::: SUPPLIED TEXT

RanvierNodes-WMUnits · Defining the function of nodes of Ranvier as regulatory units of the white matter

The human brain is divided into the grey matter and the white matter (WM). The grey matter includes the synapses which are paramount for processing information, while the WM consists of myelinated axon bundles that conduct information between different brain areas. Brain information processing relies heavily on precise spike timing. This raises questions about the preservation of spike-encoded timing information as it propagates across WM axons, which can extend tens of centimetres before reaching synapses. My research challenges the view that myelinated axons merely serve as electrical conduits in the brain and proposes that the WM contains regulatory units essential for processing information along myelinated axons. I hypothesise that nodes of Ranvier, small unmyelinated gaps along myelinated axons where spikes are generated, function as these regulatory units. My previous findings indicate that nodes of Ranvier play a crucial role in shaping axon excitability and conduction speed, because they can undergo rapid changes in the electrical properties of their membrane and slower changes in their structure. These changes are triggered by variations in neuronal activity and in the calcium activity of astrocytes, whose processes interact closely with nodes. Here, I will combine state-of-the-art microscopy with multiple patch-clamping in mouse and human brain tissue, and computer modelling. I will investigate the properties of nodes of Ranvier underpinning their impulse-regulating functions, focusing on four characteristics that endow them with this ability: their membrane excitability, electrical adaptability, structural adaptability and connections with other cells.By dissecting the functions of nodes of Ranvier in this way, my research aims to deepen our understanding of neural network intricacies, offering insights into fundamental mechanisms of information processing in the brain, and emphasising the importance of the white matter in this processing.

::::::
::: EXCERPTED DATA

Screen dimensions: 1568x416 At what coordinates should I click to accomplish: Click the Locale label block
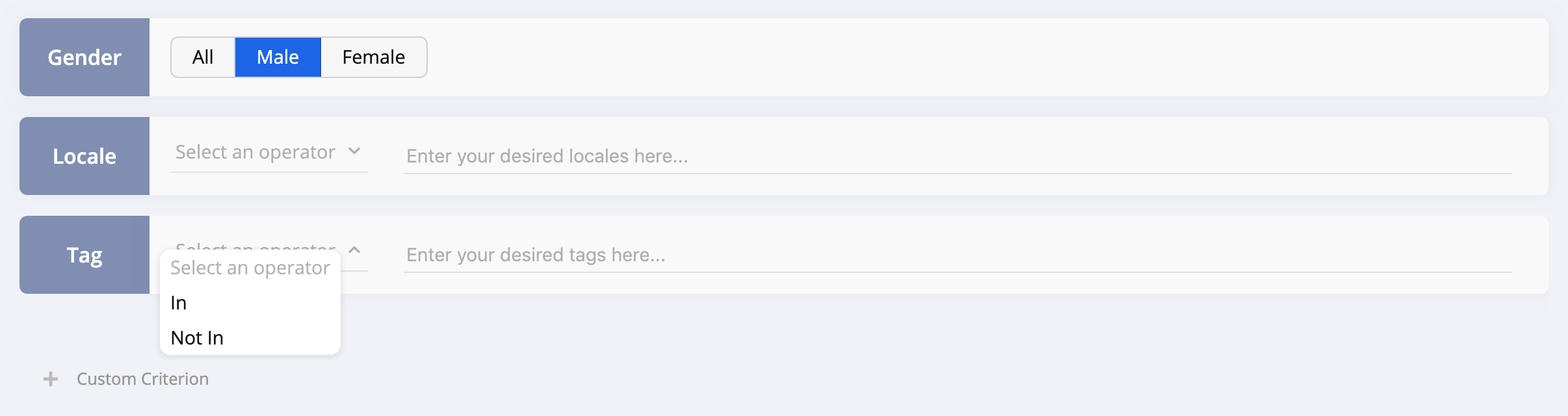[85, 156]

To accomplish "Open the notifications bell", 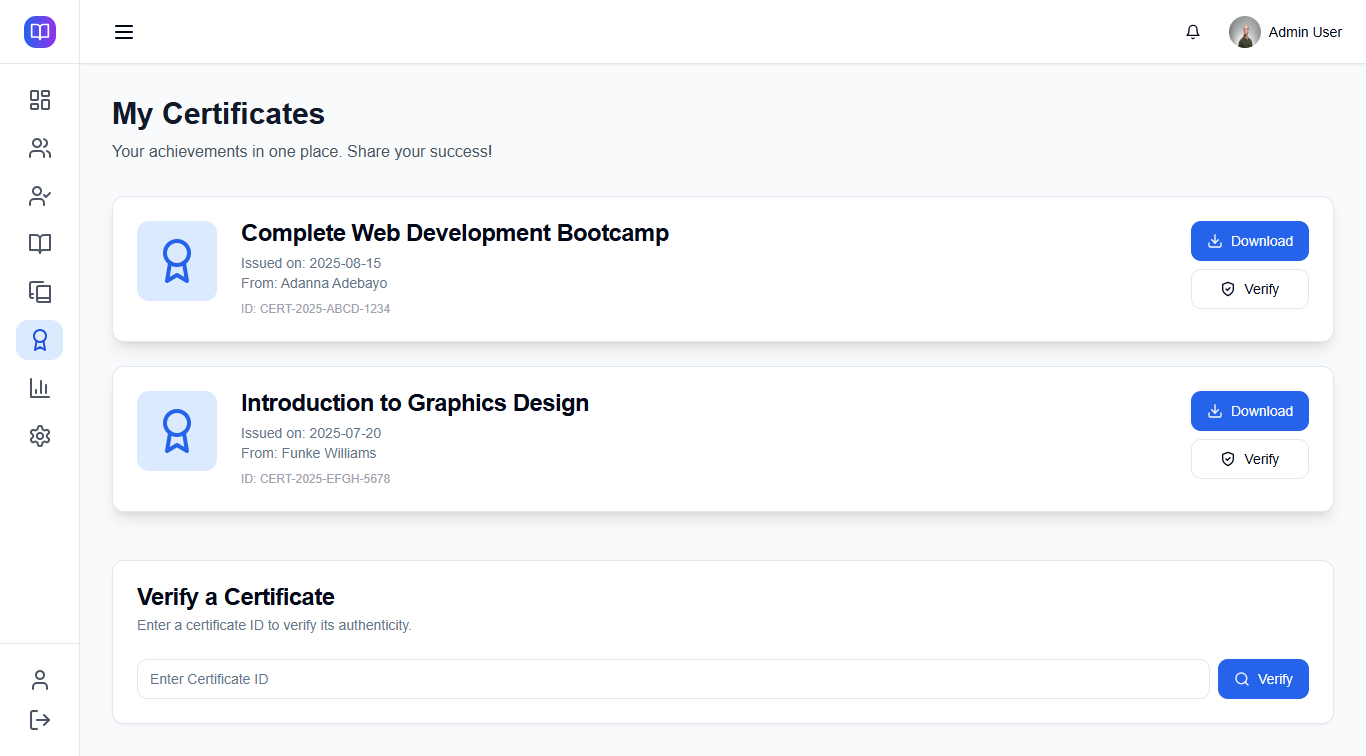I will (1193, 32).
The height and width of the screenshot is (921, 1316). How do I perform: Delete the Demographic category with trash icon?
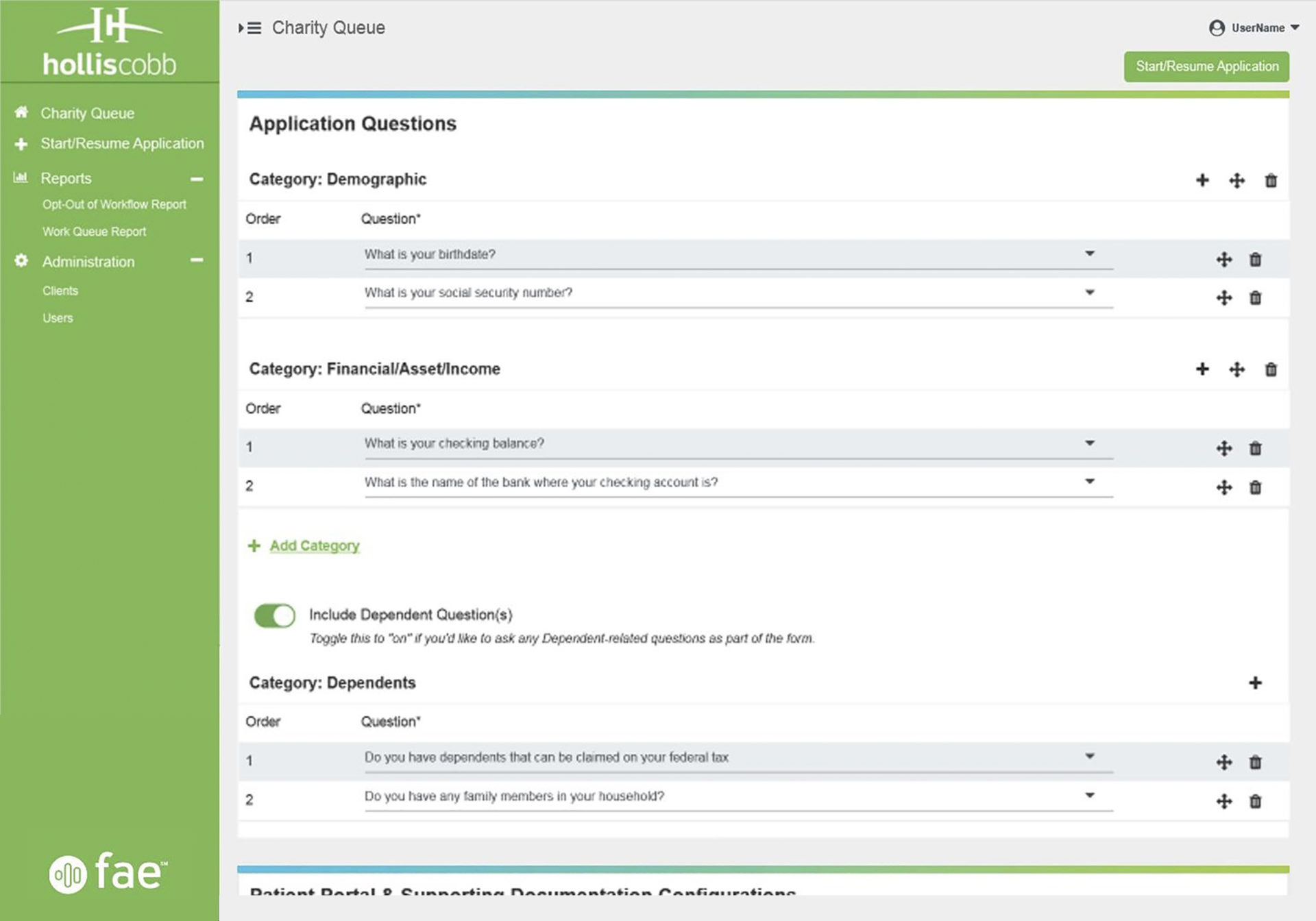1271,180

::::::
::: EXCERPTED DATA

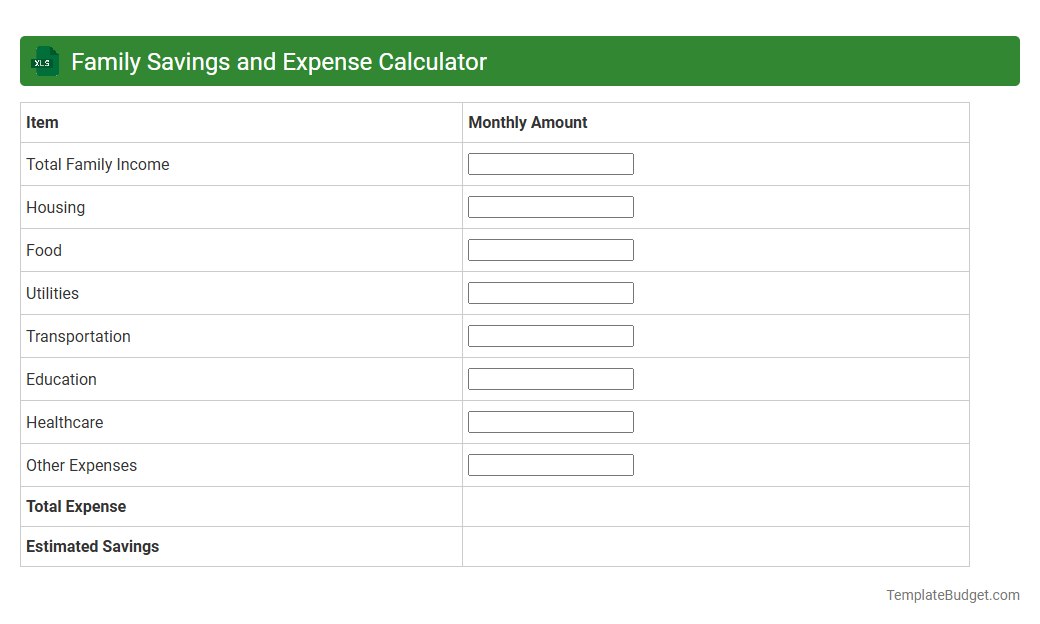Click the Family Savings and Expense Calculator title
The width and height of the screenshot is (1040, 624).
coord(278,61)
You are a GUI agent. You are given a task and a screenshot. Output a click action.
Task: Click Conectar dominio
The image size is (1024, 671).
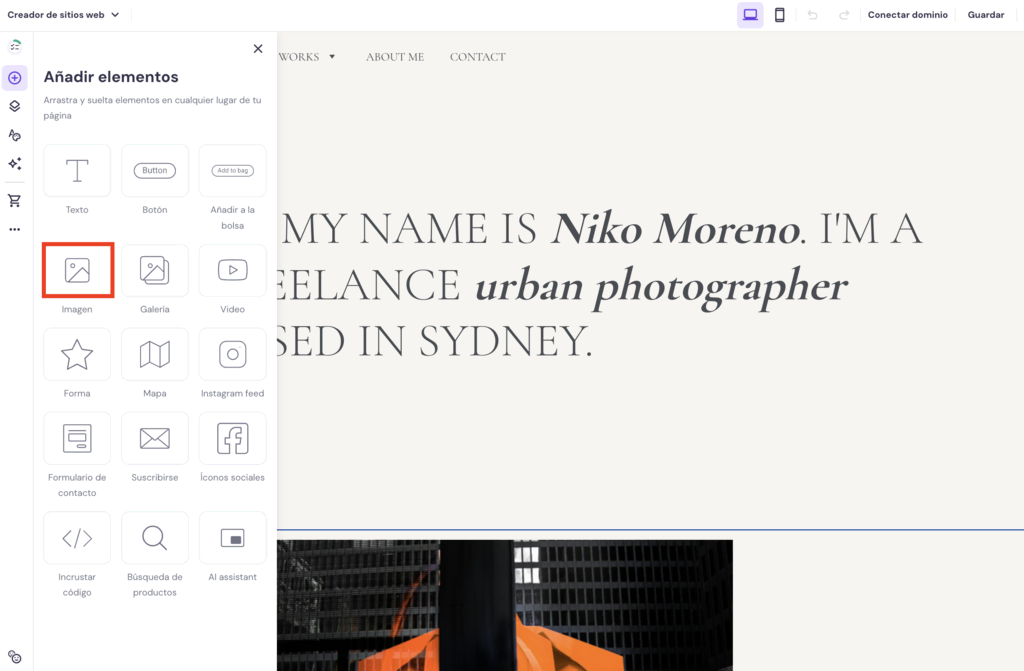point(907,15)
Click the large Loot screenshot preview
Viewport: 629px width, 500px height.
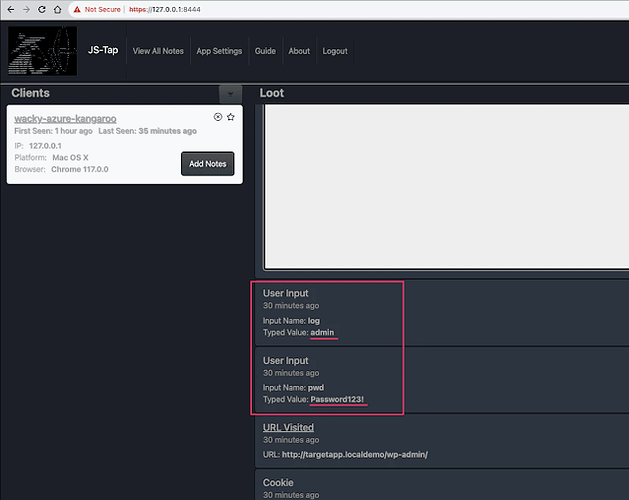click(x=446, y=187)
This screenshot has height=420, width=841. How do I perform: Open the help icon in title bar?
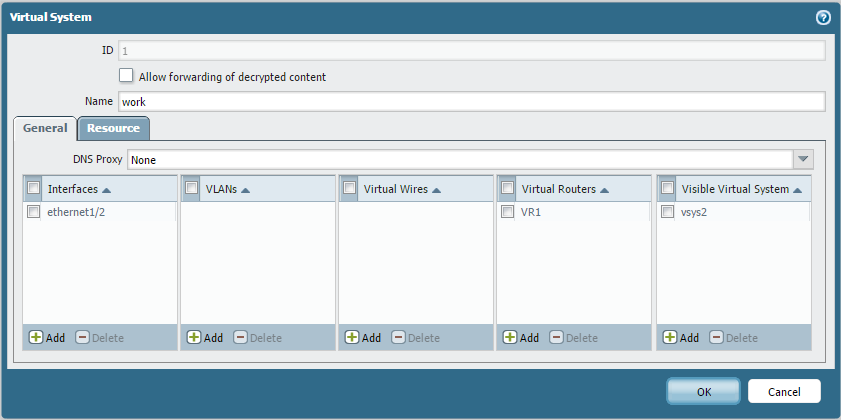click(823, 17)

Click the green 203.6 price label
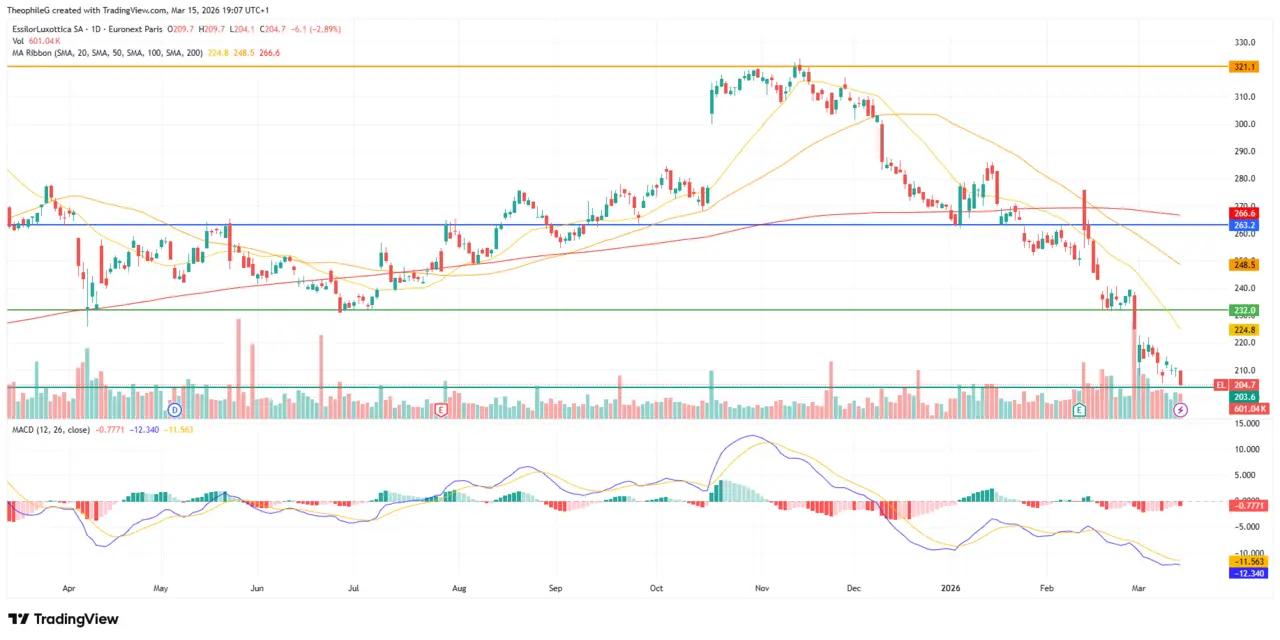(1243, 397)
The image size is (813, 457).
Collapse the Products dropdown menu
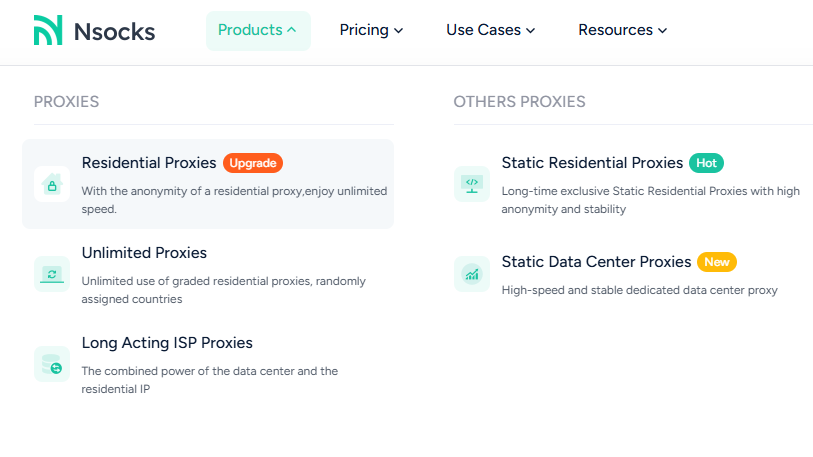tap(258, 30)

::::::
::: EXCERPTED DATA

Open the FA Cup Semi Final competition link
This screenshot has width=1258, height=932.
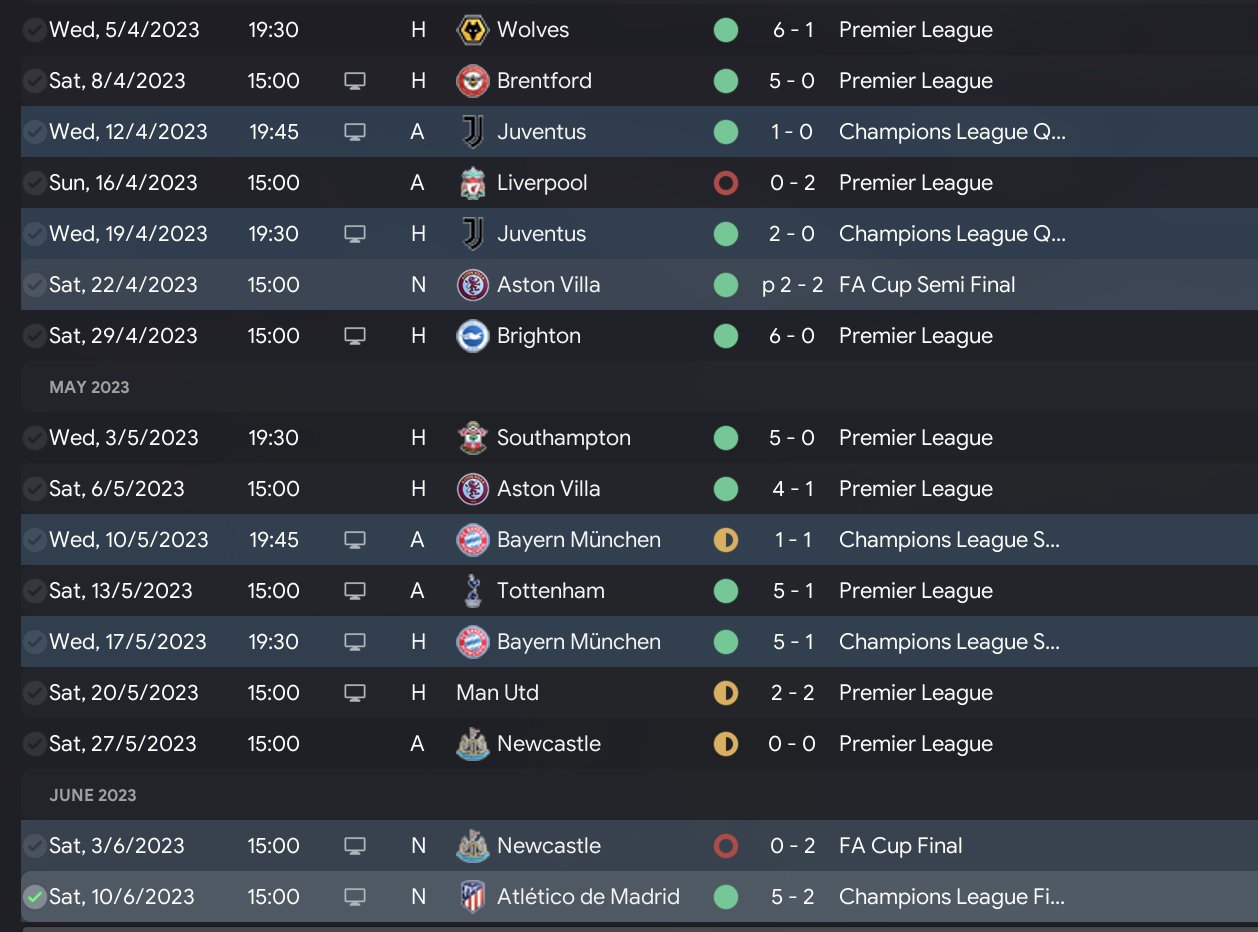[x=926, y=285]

::::::

** WORK INSTRUCTION **
Can you copy out the whole nodes of Ranvier project summary above, word for word?

** TASK OUTPUT **
RanvierNodes-WMUnits · Defining the function of nodes of Ranvier as regulatory units of the white matter

The human brain is divided into the grey matter and the white matter (WM). The grey matter includes the synapses which are paramount for processing information, while the WM consists of myelinated axon bundles that conduct information between different brain areas. Brain information processing relies heavily on precise spike timing. This raises questions about the preservation of spike-encoded timing information as it propagates across WM axons, which can extend tens of centimetres before reaching synapses. My research challenges the view that myelinated axons merely serve as electrical conduits in the brain and proposes that the WM contains regulatory units essential for processing information along myelinated axons. I hypothesise that nodes of Ranvier, small unmyelinated gaps along myelinated axons where spikes are generated, function as these regulatory units. My previous findings indicate that nodes of Ranvier play a crucial role in shaping axon excitability and conduction speed, because they can undergo rapid changes in the electrical properties of their membrane and slower changes in their structure. These changes are triggered by variations in neuronal activity and in the calcium activity of astrocytes, whose processes interact closely with nodes. Here, I will combine state-of-the-art microscopy with multiple patch-clamping in mouse and human brain tissue, and computer modelling. I will investigate the properties of nodes of Ranvier underpinning their impulse-regulating functions, focusing on four characteristics that endow them with this ability: their membrane excitability, electrical adaptability, structural adaptability and connections with other cells.By dissecting the functions of nodes of Ranvier in this way, my research aims to deepen our understanding of neural network intricacies, offering insights into fundamental mechanisms of information processing in the brain, and emphasising the importance of the white matter in this processing.